Prior to his miss last night against Tim Thomas, Ovechkin’s ever downward spiralling shootout shot rate reached 38 percent. But last autumn, when he was a relative unknown, and his Caps’ team was nightly thrilled just to have taken a game past the 5-minute 4-on-4 sudden death, he looked a shootout natural, and the Caps looked like veritable Hockey Harlem Globetrotters as shootout shooters, stealing additional standings points right and left.
The purists will ever condemn shootouts, but as they become established competitive protocol they are evolving. We are witnessing the emergence of shootout specialists just as baseball has its setup men and closers. Last month Ottawa Senators’ coach Bryan Murray sat stars Daniel Alfredsson, Dany Heatley, and Jason Spezza for a shootout against division rival Montreal. Seeming one-point suicide, no? The Sens won it with Antoine Vermette and Mike Fischer lighting the shoout lamp.
You might think the likes of Joe Sakic, Jarome Iginla, Peter Forsberg, Jaromir Jagr, or Simon Gagne would profit most from the shootout. You would think wrongly. I don’t have data updated for November, but through October Dallas’ Jussi Jokinen was the best shootout shooter in the league, hands down. Dating back to last season, he was 11-for -14. That’s a shootout specialist.
It might strike you as unimaginable this morning — or perhaps it won’t if, like me, you’re weary of these unending shootout failures in D.C. — but Coach Hanlon soon may have to overhaul his shootout roster, a remake that might exclude, initially, Alexander the GR8, and spend time identifying who on his squad could serve as shootout specialists. We might all be surprised who they are.

2 Comments
Throw Gordo out there!
Just kidding (maybe).
This comment could reference back the science of hockey article earlier posted on this fine blog, but clearly, to me, a principal difference between the breakaway during a game and a shootout attempt is (i) the shooter himself feels a sense of urgency in-game (defense is bearing down, time of game, opportunity to settle the puck for a shot, whatever) and (ii) the goalie has some in-game distractions in the form of other players in peripheral vision, specifically the potential for some passing play.
More “soft” science, I’d say a guy like Petty gets more pumped to score a regulation breakaway goal than a shootout goal, because of the drama (and maybe perhaps because, until now, North American players don’t grow up dreaming of scoring a shootout goal to win a game, rather one more like a Dale Hunter OT game winner).

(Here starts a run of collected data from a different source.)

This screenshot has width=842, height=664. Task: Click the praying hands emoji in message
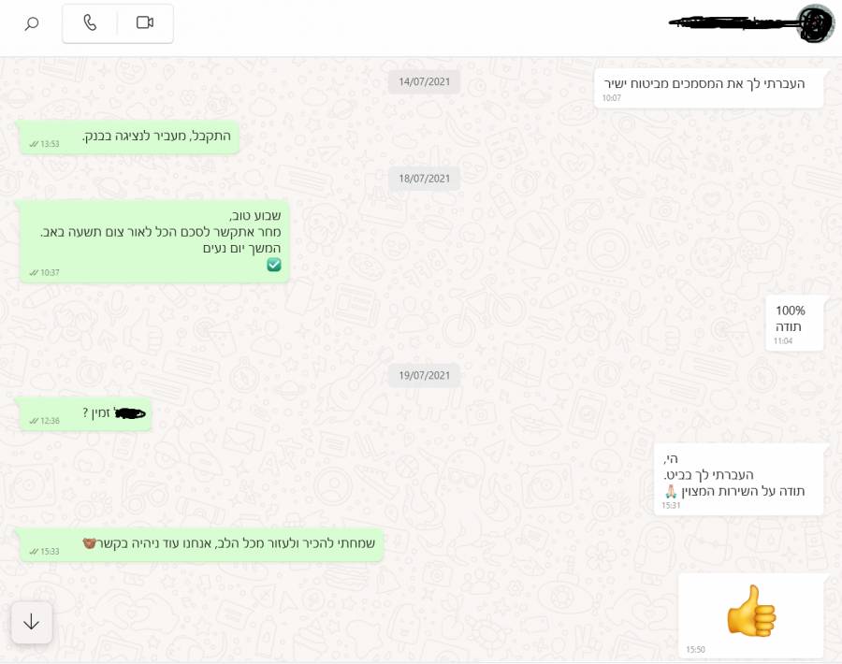pos(671,491)
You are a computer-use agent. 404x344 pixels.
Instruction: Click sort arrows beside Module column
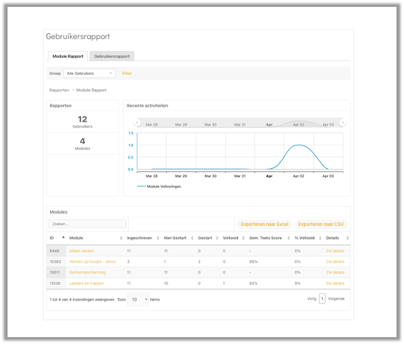pyautogui.click(x=121, y=238)
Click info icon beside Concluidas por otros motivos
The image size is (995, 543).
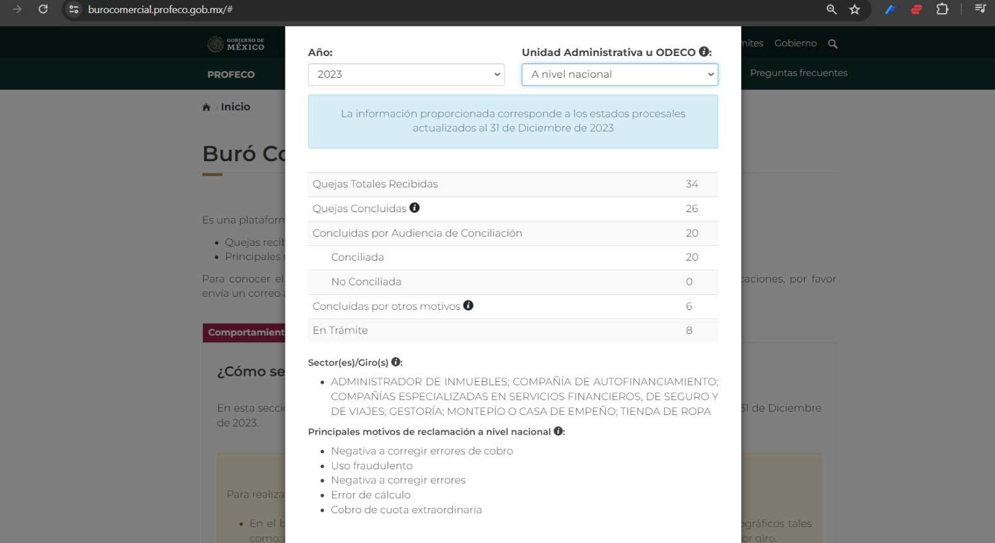pyautogui.click(x=468, y=305)
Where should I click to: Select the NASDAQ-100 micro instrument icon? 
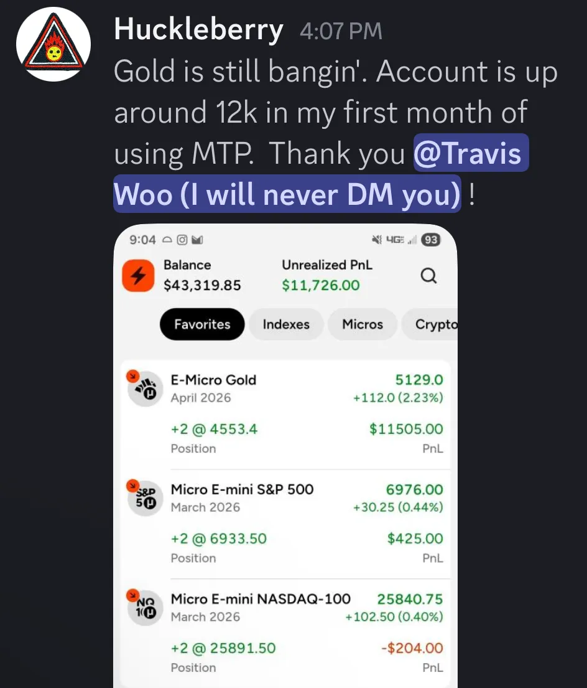[145, 607]
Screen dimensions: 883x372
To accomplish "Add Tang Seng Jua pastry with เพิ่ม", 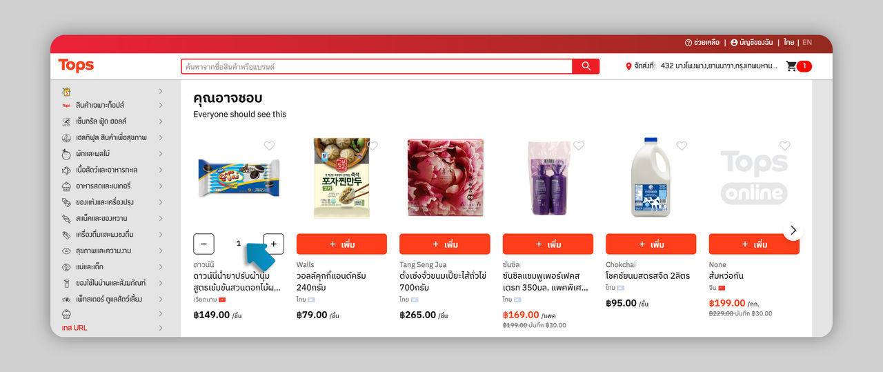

Shootouts are scripted in a sense, whereas the in-game breakaway is so exciting because it develops immediately without advance notice.
I agree a shootout specialist exists and takes a unique skill set. Specifically someone who has good hands, but can’t show it off as well with time pressure and traffic.
With the new NHL point structure, the extra point from shootout wins will ultimately make the difference between an early tee time and playing beyond the middle of April. Shootout success is essential in the new NHL. Where would Buffalo be in the Eastern Conference standings without a 4-1 shootout record?